Мать, немного расплывшаяся, вытерла запаном руки, поздоровалась с сыном, поцеловала директора в щеку. Провела рукой по лысине. Волосики, Миша, уходят, уходят.

– Ну идите с отцом погуляйте в саду, а я соберу пока.

Отворил калитку в сад.

– Виноград побрызгал уже?

– Давно. Глянь, как набирает. В зерно пошел быстро.

– Помидоры у тебя нынче хорошие, другой сорт.

– Мать где-то достала, переменили сорт. Ростовские, что ли? Не знаю.

– А крыжовник уже есть можно, гляди.

– Можно, можно, только попробуй, Москву видно.

Михал Михалыч взял ягоду, уже крупную, но покрытую мягкими волосиками, положил на зуб и скривился.

Прошли к абрикосам. Помолчали.

– Валя учится?

– Поехала повысить уровень. Вот Димку привез, одному парнишке скушно.

– А че, ему тут нравится. Ешь чего хочешь, лазий по саду-огороду, тут соседский есть такой же. Ничего-о. Не сомневайся. А Володя?

– Работает. Вот прибежал в субботу. На конюшню, конечно, но и домой заскочил.
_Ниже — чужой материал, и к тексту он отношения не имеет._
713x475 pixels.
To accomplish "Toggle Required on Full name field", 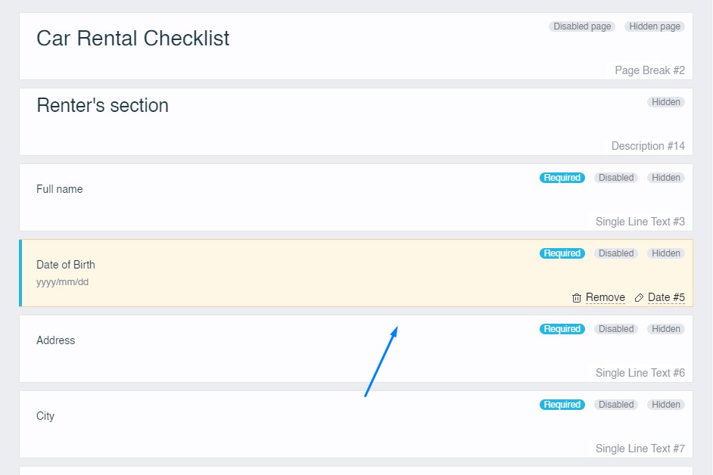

– Вырос парень. Этот пошел уже. Ну, Миша, а сам ты как? Не заморился еще на своем директорстве?

Михал Михалыч рассказал отцу обо всех этих Сельэлектро, Сельхозтехниках, о других прочих, сказал, что платит им каждый месяц по десять – двенадцать тысяч, а вот какой в этом смысл, никак не поймет.

– Ну, вот комплекс, ипатовский метод, это другое дело, это очень хорошо. В комплексе что? Там два десятка комбайнов, там сварочная, там заправочная, звено техобслуживания, АТО, автомобиль техобслуживания, техпомощь, столовая, полевой вагончик с наглядной агитацией, душевая, коробейник с квасом и сигаретами, звено сопутствующих работ, ну решительно все. Вышел комбайн в поле, для комбайнера и для техники все на месте, никуда не отвлекается. Это комплекс. Прекрасно. Но зачем мне кто-то будет починять водопровод, когда я сам могу все это сделать, и в десять, раз дешевле, зачем мне продают запчасть только с условием, чтобы я платил и за ее установку. Зачем все это? Какой тут интерес у государства? Не пойму.
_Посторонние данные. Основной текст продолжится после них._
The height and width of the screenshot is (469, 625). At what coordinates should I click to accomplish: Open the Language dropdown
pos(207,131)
– Я тут тебе, сынок, не советчик, отстал порядочно. У нас тогда что было? МТС – и все. Она нам все делала, а мы платили. Ну были трения, неурядицы, но все это можно было наладить. Отменили. Не знаю, кому они мешали, эти МТС? А ваших контор я не знаю.

– Ты же у меня за маршалов, за командующих решаешь стратегические вопросы, думал, и с этим разберешься.

– Нет, тут сложней дело.

– Помню, старый директор, Савва Фотиевич, говорил мне: не умничай, а выполняй что положено. А как выполнять, когда в голову само лезет? Этот говорит: не умничай, выполняй что велят, стой на чем стоишь, а другой, швыдкий Анатолий Васильевич мой, профсоюзный начальник, этот – только вперед, ломай все старое, все отжившее, только вперед. И тот и другой – во что бы то ни стало: стой или иди! Тоже задумаешься. Они ж не одни такие. Сколько помню, такие кругом.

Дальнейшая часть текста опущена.